Nueva York, 18 de junio de 2026.- Una multitud que las autoridades cifran en millones de personas se echó a las calles este jueves para recibir a los jugadores de los New York Knicks, quienes celebraron su primer campeonato de la NBA desde 1973. El desfile tuvo lugar tras la victoria del equipo el pasado sábado contra los Spurs de San Antonio, un triunfo que puso fin a una sequía de 53 años.
El alcalde de Nueva York, Zohran Mamdani, encabezó los festejos junto a la estrella del equipo, Jalen Brunson, y el dueño del franquicia, James Dolan. “Durante 53 largos años hemos mirado. Durante 53 largos años hemos esperado.

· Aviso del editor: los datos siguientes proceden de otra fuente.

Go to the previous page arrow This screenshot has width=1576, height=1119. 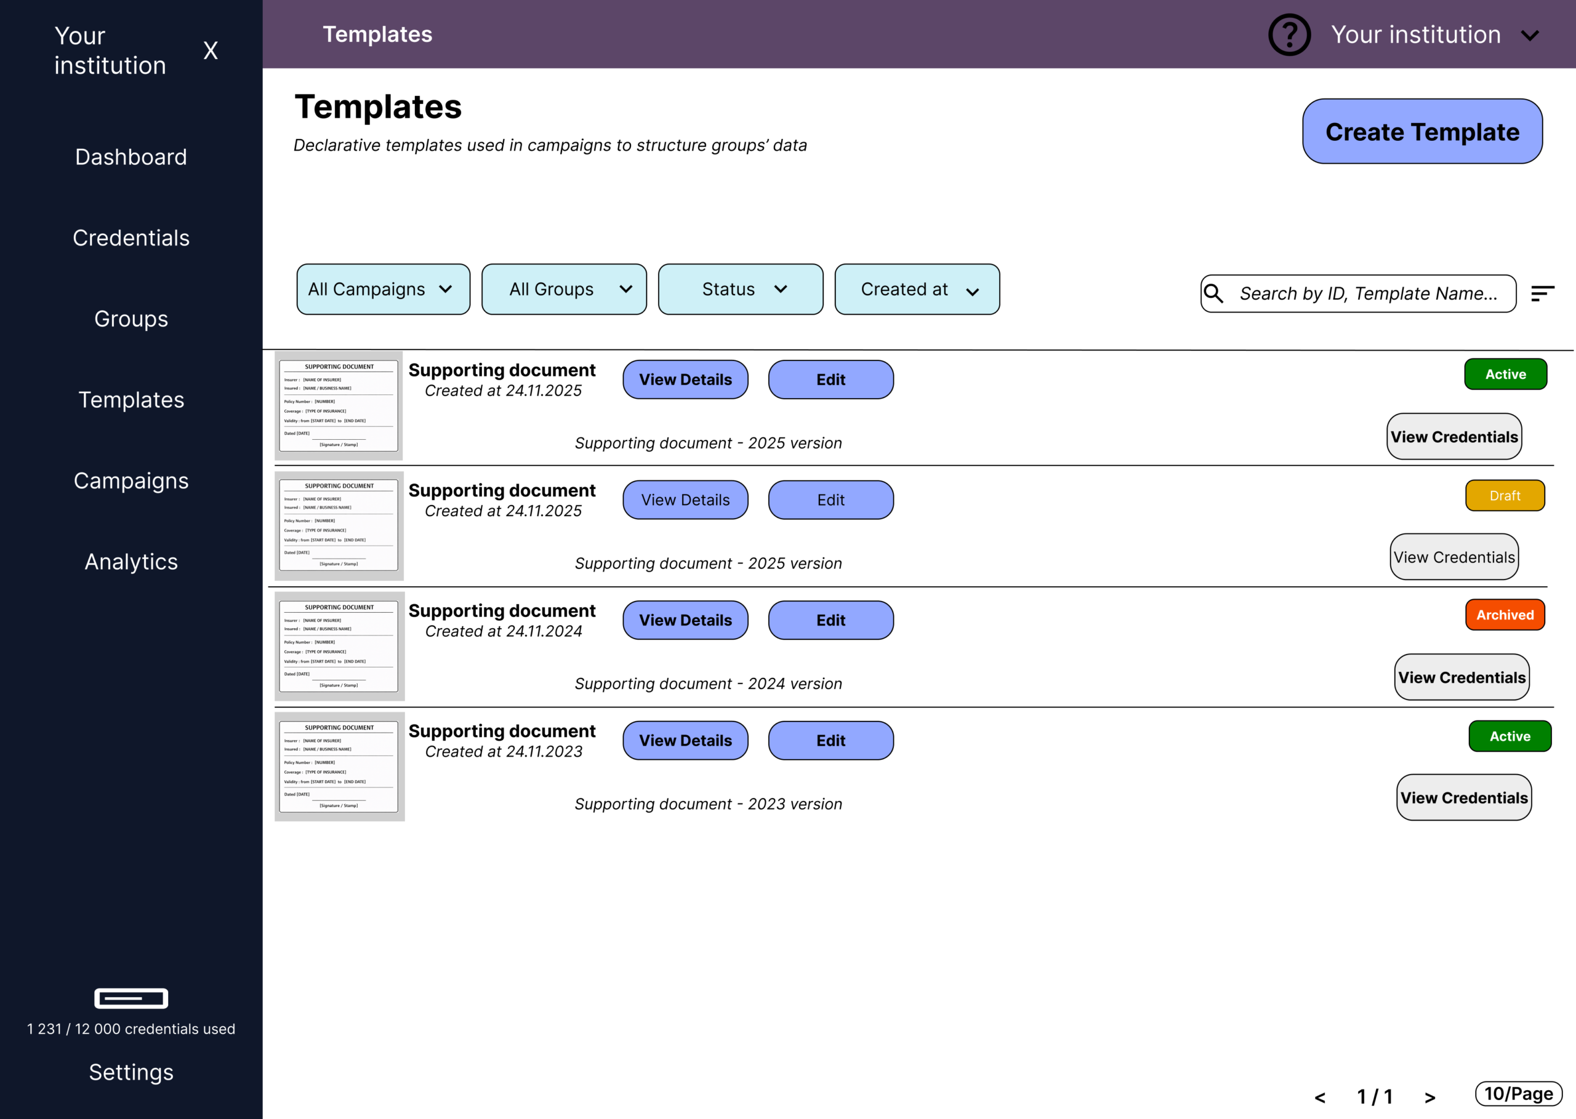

Ahora ganamos”, declaró Mamdani ante la congregación. El mandatario local añadió: “Cuando nos dicen que algo es imposible, encontramos un camino. Ganamos”, calificando el logro como “el nuevo estándard para la grandeza” y describiendo el ambiente como una muestra de “alegría pura y sin filtros”.
Por su parte, Jalen Brunson expresó: “Realmente lo hemos logrado”. Para garantizar la seguridad del evento, la jefa de la policía de Nueva York, Jessica Tisch, coordinó la movilización de 10,000 agentes. Las autoridades habían advertido previamente que el sur de Manhattan no podría acoger a todos los que quisieran festejar, aunque la afluencia masiva llenó las vías principales.
En medio de la celebración, se confirmó que los Knicks han aceptado la invitación del presidente Donald Trump para visitar la Casa Blanca. Este hecho marcará la primera vez durante los dos mandatos de Trump que un campeón de la NBA acude a la residencia presidencial, ya que los otros campeones anteriores siempre rechazaron la invitación.
La euforia del jueves contrasta con los disturbios que se produjeron tras la victoria del sábado. A pesar de esos incidentes previos, el desfile de este 18 de junio consolidó el retorno del equipo a la cima del baloncesto profesional estadounidense.